Over the past decade, she had created performances and compositions in the field of neo-classical and contemporary ballet:

"The shepherdess and the chimney sweep" according to Andersen's legend for youth and children, "Manfred" based on Lord Byron's poem, "Allegory" based on the poem by Dante Alighieri, "Puzzle", "The Last Meeting", Classical-Concert and more. Timofeyeva's works have been shown at various festivals in Israel and abroad, in international and local competitions.

About the Jerusalem Ballet Company: Last year, the Jerusalem Ballet celebrated its 10th anniversary. The Jerusalem Ballet has positioned itself as a prominent body in the cultural mosaic of Jerusalem - a young and high-quality body in the field of classic ballet, neoclassical and contemporary dance.

In 2008, the band was founded by the artistic director Nadya Timofeyeva and the CEO, Marina Nieman, and is based on dancers who graduated from the Jerusalem Ballet School as well as dancers from all over the country and is supported by the Ministry of Culture and Sport and the Jerusalem Municipality's Culture Department.

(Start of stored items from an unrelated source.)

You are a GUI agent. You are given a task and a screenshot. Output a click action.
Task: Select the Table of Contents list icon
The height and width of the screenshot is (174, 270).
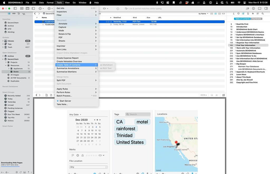click(x=243, y=13)
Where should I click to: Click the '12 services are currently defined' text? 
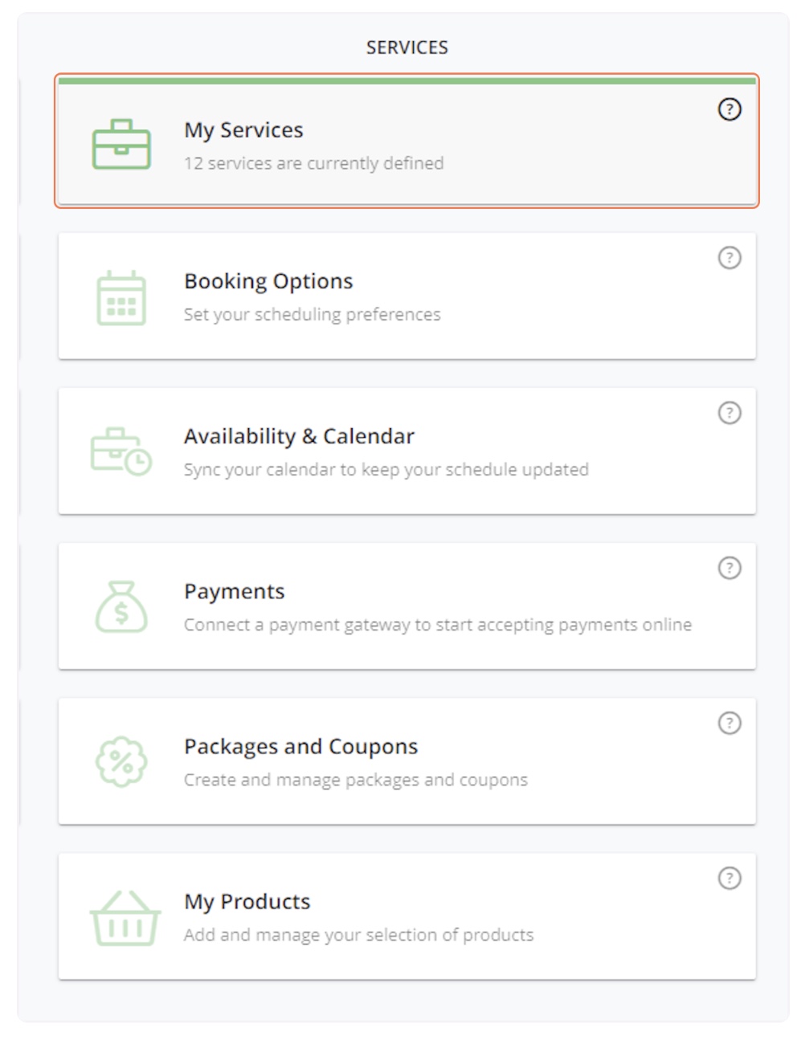tap(313, 163)
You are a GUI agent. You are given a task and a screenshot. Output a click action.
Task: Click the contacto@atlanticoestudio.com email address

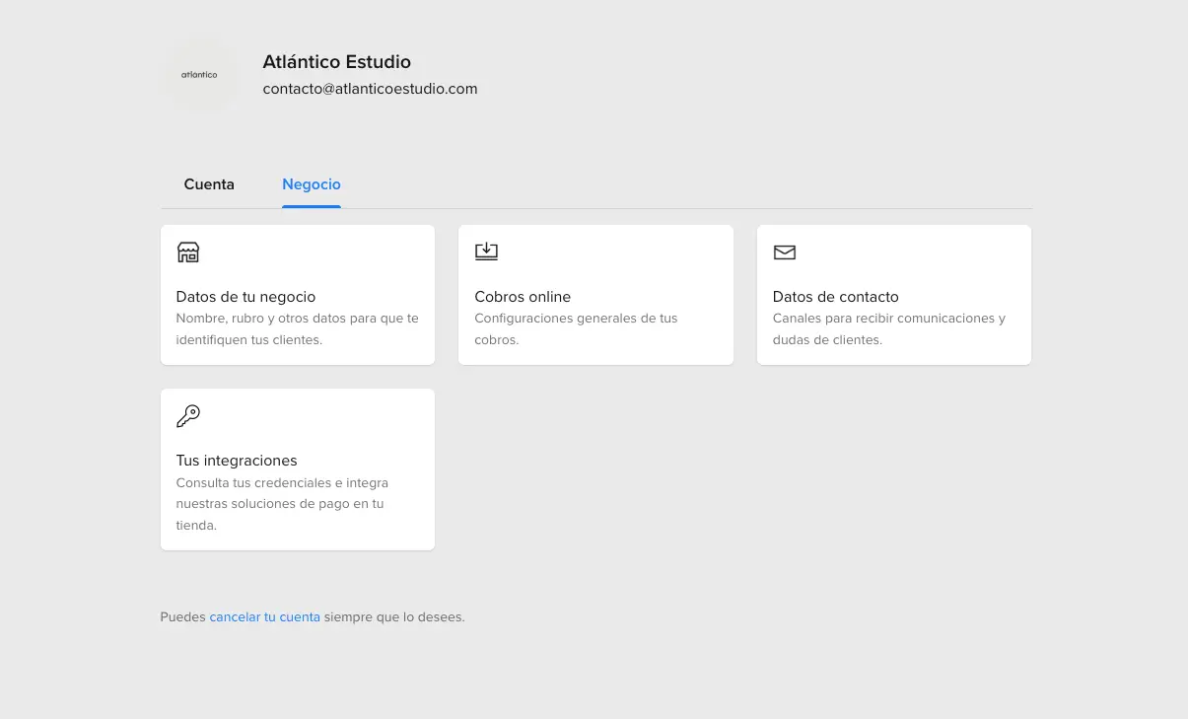click(x=370, y=89)
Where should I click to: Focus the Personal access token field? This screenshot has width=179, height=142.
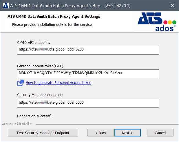(x=88, y=73)
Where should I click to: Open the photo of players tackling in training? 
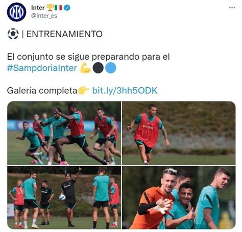point(64,133)
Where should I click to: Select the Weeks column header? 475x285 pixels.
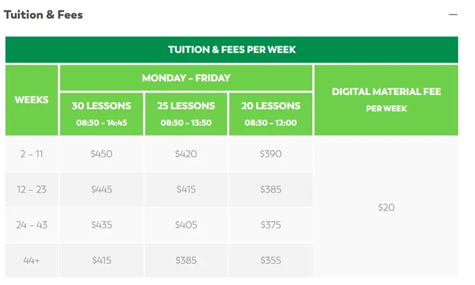point(31,100)
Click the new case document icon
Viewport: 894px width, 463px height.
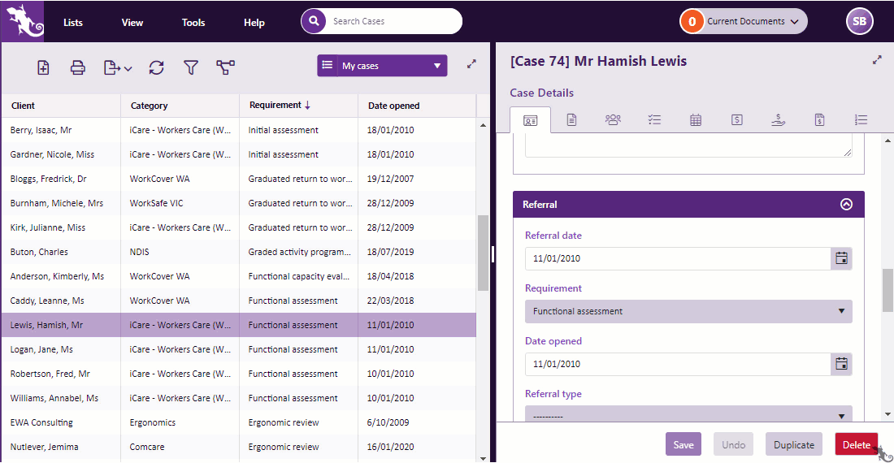pyautogui.click(x=43, y=67)
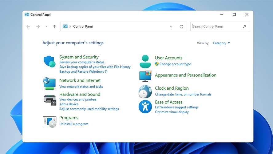The image size is (273, 154).
Task: Open the Network and Internet globe icon
Action: [49, 83]
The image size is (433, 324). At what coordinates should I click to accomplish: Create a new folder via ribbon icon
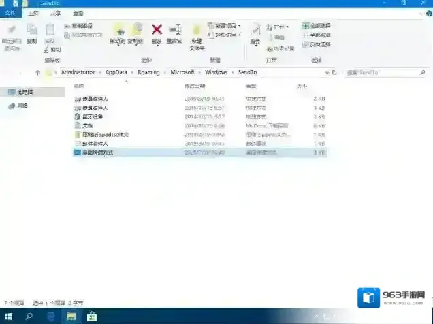pyautogui.click(x=197, y=35)
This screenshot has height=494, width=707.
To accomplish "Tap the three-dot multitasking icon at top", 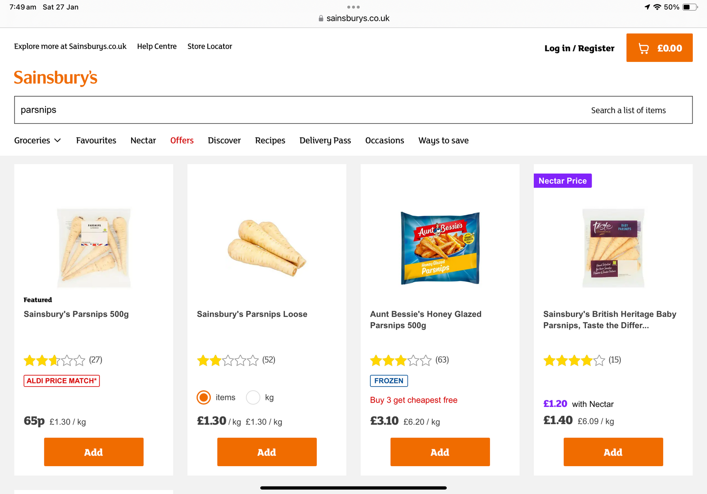I will coord(354,7).
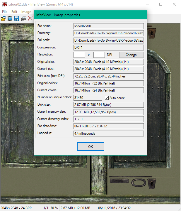Image resolution: width=181 pixels, height=211 pixels.
Task: Maximize the IrfanView window
Action: pos(161,4)
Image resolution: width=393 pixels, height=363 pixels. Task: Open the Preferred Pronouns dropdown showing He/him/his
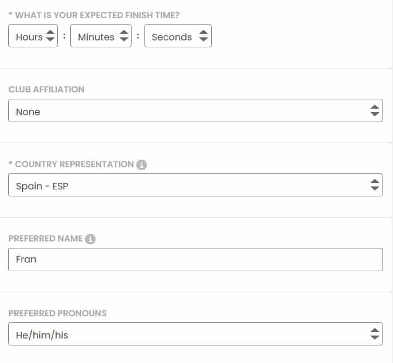click(x=187, y=334)
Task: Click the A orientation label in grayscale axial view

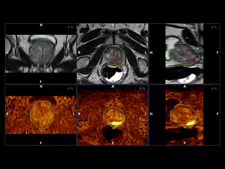Action: [x=113, y=25]
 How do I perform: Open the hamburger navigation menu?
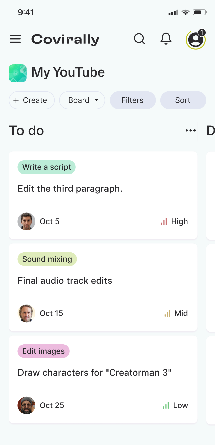[15, 39]
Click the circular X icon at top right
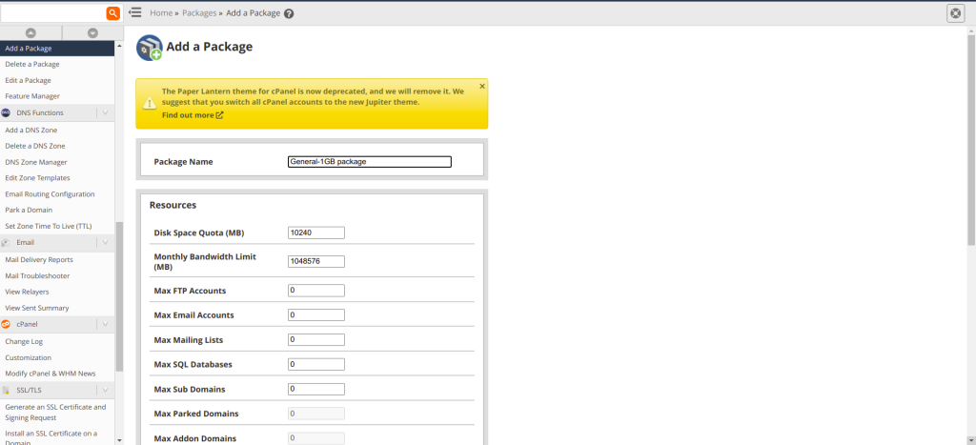Screen dimensions: 976x445 click(955, 13)
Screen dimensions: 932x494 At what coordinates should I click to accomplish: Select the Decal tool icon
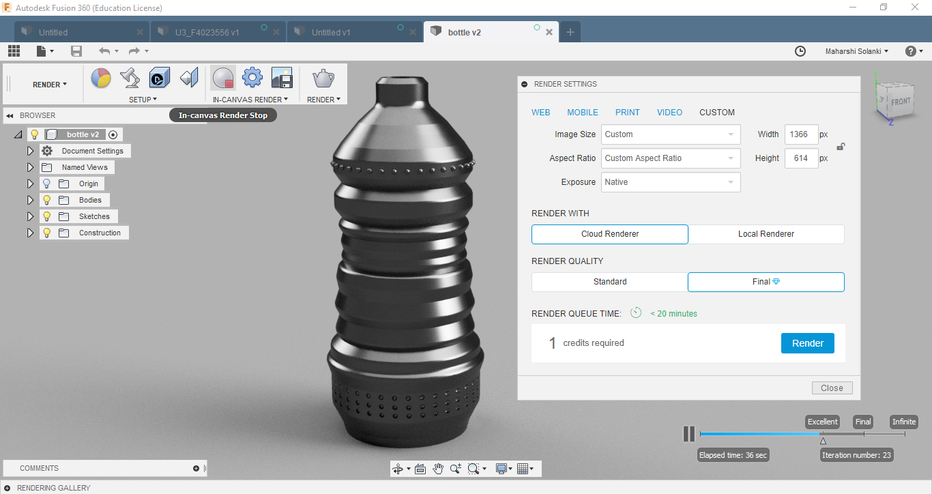160,78
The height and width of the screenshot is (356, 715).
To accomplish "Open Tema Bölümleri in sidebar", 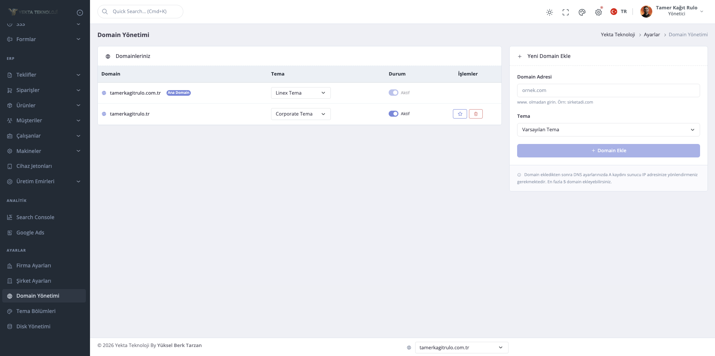I will click(x=36, y=311).
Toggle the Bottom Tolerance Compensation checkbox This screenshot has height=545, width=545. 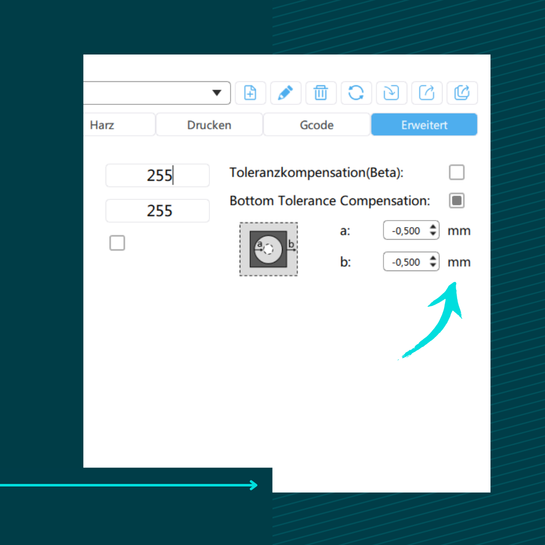(x=457, y=201)
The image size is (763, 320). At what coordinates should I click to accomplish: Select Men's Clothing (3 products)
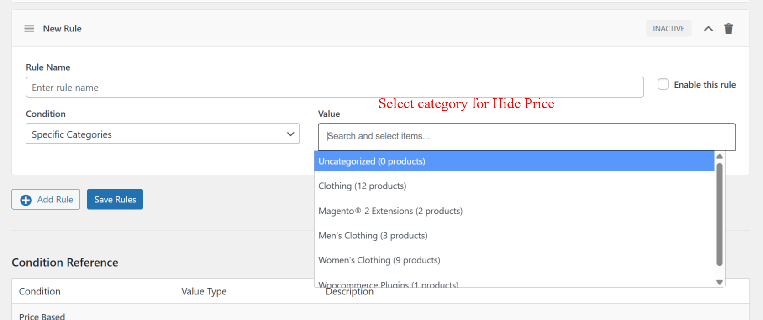[x=514, y=236]
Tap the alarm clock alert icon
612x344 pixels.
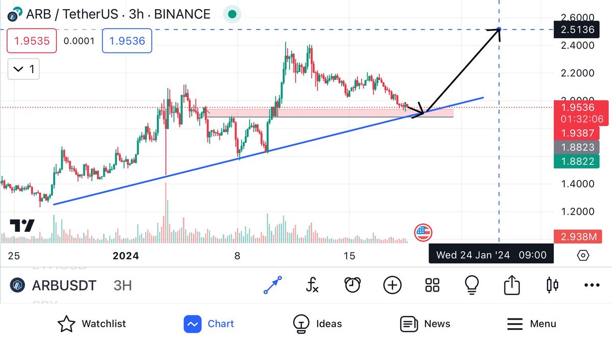pyautogui.click(x=352, y=285)
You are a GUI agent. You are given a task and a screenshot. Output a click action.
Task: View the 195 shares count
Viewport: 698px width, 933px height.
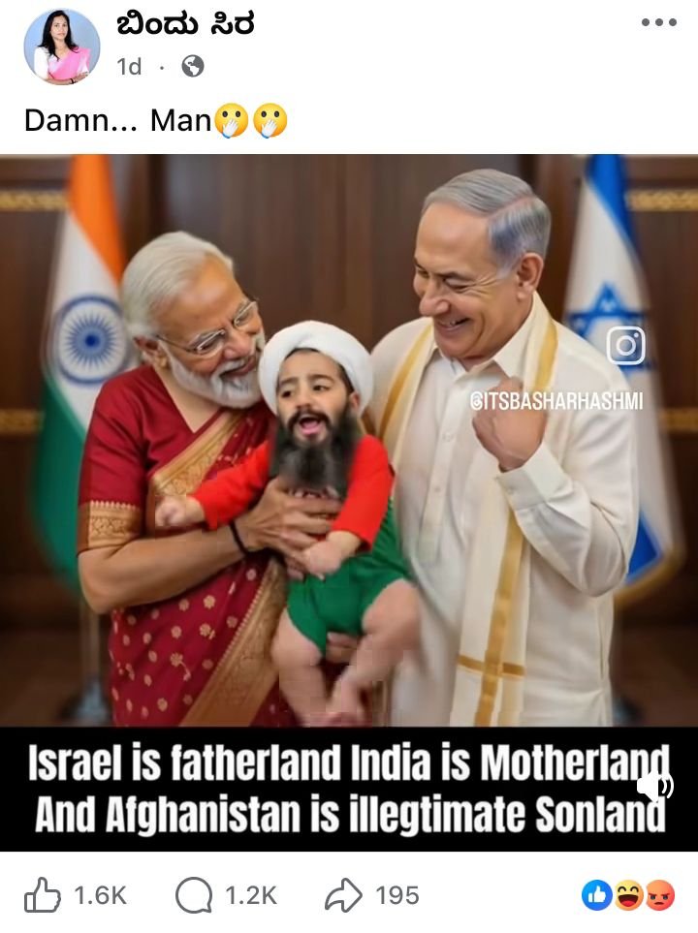397,895
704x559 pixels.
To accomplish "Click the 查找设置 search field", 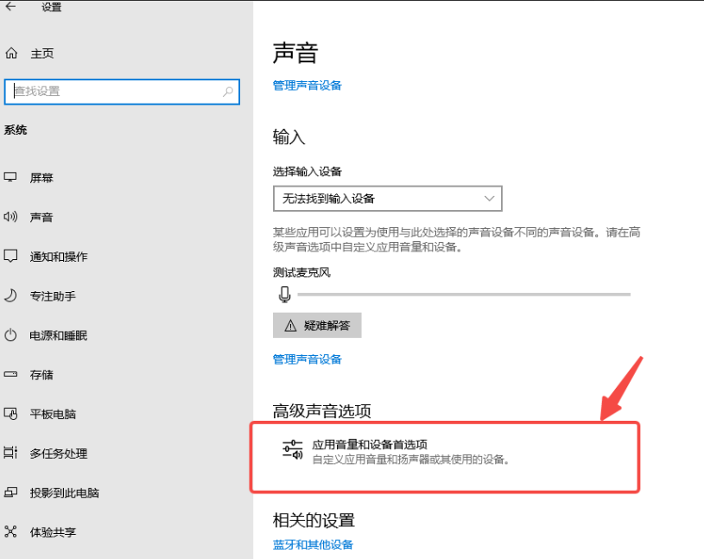I will (x=121, y=92).
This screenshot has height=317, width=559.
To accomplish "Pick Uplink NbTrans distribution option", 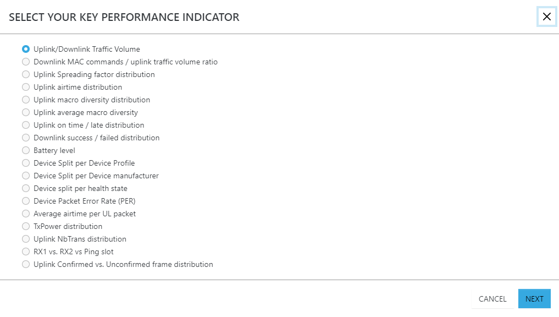I will point(26,239).
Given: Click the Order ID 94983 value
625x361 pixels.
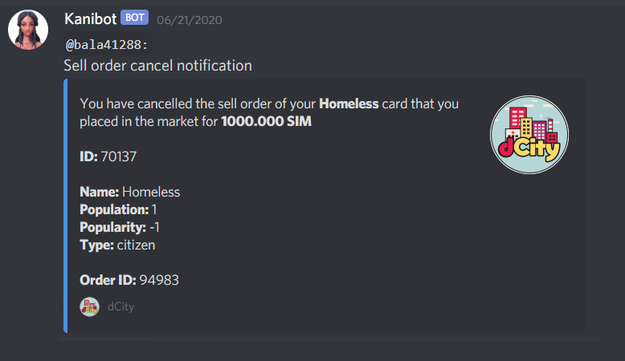Looking at the screenshot, I should point(159,280).
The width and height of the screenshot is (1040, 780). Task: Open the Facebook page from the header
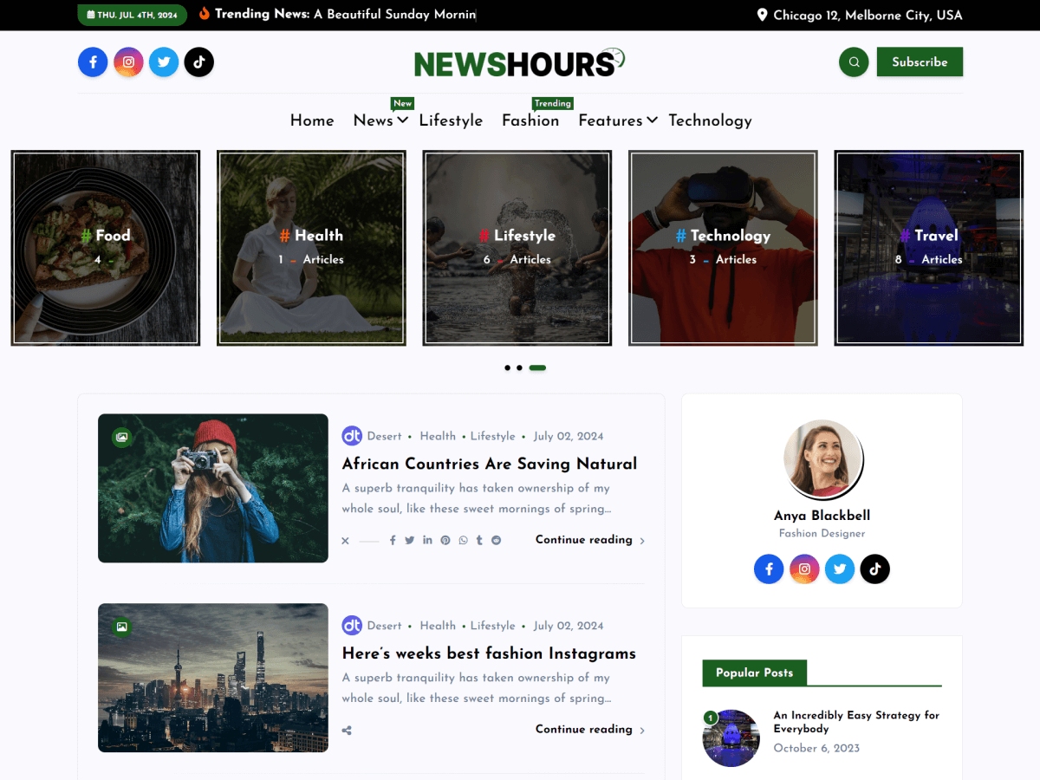tap(93, 62)
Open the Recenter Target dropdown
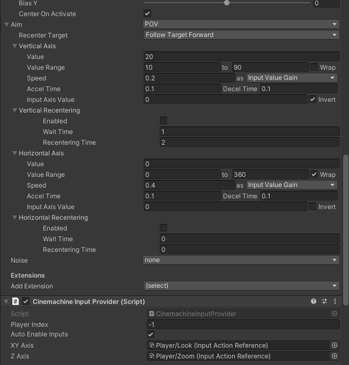This screenshot has width=349, height=365. pos(242,35)
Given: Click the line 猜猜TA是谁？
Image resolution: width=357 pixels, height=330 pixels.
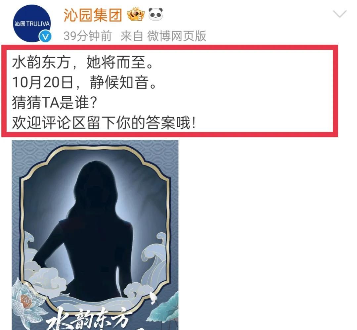Looking at the screenshot, I should click(x=55, y=103).
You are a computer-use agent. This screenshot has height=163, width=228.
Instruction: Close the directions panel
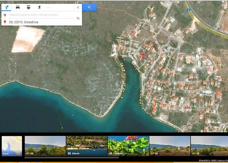[x=78, y=7]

In its ten years of existence, the Jerusalem Ballet has performed several shows in varied and rich programs. The Jerusalem Ballet premieres were performed at various festivals and at the Suzanne Dellal Center in Tel Aviv. Among these performances were the works of young Israeli artists in the field of contemporary ballet. The band's performances have received wide national acclaim and flattering reviews. In recent years, several young and talented dancers, graduates of the Jerusalem Nina Timofeyeva School of Ballet (founder of the school), have been exposed to the Jerusalem Ballet, and within a short time they have won national and international competitions. In June 2017, the Jerusalem Ballet Company participated in the Ekaterina Maximova International Festival, the legendary ballerina of the 20th century, and received enthusiastic acclaim from critics and professionals as well as enthusiastic applause from the audience.

In the same year, the Jerusalem Ballet hosted a gala evening with the participation of world ballet stars in memory of Nina Timofeyeva, founder of the Jerusalem Ballet School and former prima ballerina of the Bolshoi Theater. The performance and hosting of the world's leading ballet artists was made possible thanks to the support of the Jerusalem Development Authority (RDA). That same year the new show "Taming the Shrew," based on Shakespeare's comedy, was raised with great success. In 2018, the performance of the band's "Fiddler on the Roof" was also celebrated throughout the country with great success.